**Instructions to follow:** Reproduce verbatim the stretch of material from the line that contains "Collapse the General" through the line that contains "Action: (x=218, y=57)", both included.
■ ■ ■ ■ ■
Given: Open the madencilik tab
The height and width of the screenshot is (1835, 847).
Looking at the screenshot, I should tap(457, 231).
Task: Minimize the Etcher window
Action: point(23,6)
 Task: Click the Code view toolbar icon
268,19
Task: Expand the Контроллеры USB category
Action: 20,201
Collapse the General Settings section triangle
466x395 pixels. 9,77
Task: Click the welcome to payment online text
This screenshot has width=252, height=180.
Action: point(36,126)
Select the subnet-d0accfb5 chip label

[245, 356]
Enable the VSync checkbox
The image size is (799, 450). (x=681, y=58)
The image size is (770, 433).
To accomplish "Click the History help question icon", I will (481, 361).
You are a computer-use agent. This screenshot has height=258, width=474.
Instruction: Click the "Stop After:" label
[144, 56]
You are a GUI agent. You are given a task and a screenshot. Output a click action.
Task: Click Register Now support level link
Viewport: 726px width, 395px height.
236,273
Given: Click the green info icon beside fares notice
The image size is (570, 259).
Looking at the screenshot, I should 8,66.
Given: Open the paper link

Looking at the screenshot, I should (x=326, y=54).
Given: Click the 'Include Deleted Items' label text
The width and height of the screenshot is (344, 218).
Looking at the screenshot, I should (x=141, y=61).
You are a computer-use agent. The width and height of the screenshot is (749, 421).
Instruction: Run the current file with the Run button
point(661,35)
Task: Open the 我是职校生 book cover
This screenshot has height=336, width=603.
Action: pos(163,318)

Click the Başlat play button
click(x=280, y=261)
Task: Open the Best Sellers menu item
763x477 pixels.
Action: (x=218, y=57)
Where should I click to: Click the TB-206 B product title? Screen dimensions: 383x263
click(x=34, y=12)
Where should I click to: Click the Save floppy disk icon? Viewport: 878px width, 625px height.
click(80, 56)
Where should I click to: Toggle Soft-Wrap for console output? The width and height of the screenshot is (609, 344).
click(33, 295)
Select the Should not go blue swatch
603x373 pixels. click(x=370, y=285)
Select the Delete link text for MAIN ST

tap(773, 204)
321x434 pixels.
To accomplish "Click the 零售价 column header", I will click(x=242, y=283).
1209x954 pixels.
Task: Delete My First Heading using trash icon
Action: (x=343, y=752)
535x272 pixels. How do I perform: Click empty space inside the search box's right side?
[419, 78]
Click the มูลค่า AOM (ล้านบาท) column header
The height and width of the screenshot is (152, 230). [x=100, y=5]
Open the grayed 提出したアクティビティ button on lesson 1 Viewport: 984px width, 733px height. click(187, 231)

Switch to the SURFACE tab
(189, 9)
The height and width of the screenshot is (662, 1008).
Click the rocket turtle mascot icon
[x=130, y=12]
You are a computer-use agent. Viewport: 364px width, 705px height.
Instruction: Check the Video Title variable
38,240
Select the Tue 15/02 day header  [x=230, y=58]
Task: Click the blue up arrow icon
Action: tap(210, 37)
■ ■ ■ ■ ■
**Response to the exercise:**
Collapse the General Settings section triangle
466x395 pixels. 9,77
Task: Click the welcome to payment online text
This screenshot has width=252, height=180.
Action: point(36,126)
Select the subnet-d0accfb5 chip label

[245, 356]
Enable the VSync checkbox
The image size is (799, 450). (x=681, y=58)
The image size is (770, 433).
To accomplish "Click the History help question icon", I will (481, 361).
You are a computer-use agent. This screenshot has height=258, width=474.
Instruction: Click the "Stop After:" label
[144, 56]
You are a GUI agent. You are given a task and a screenshot. Output a click action.
Task: Click Register Now support level link
Viewport: 726px width, 395px height.
236,273
Given: Click the green info icon beside fares notice
The image size is (570, 259).
Looking at the screenshot, I should 8,66.
Given: Open the paper link

Looking at the screenshot, I should (x=326, y=54).
Given: Click the 'Include Deleted Items' label text
The width and height of the screenshot is (344, 218).
Looking at the screenshot, I should (x=141, y=61).
You are a computer-use agent. The width and height of the screenshot is (749, 421).
Instruction: Run the current file with the Run button
point(661,35)
Task: Open the 我是职校生 book cover
This screenshot has height=336, width=603.
Action: pos(163,318)

Click the Başlat play button
click(x=280, y=261)
Task: Open the Best Sellers menu item
763x477 pixels.
Action: (x=218, y=57)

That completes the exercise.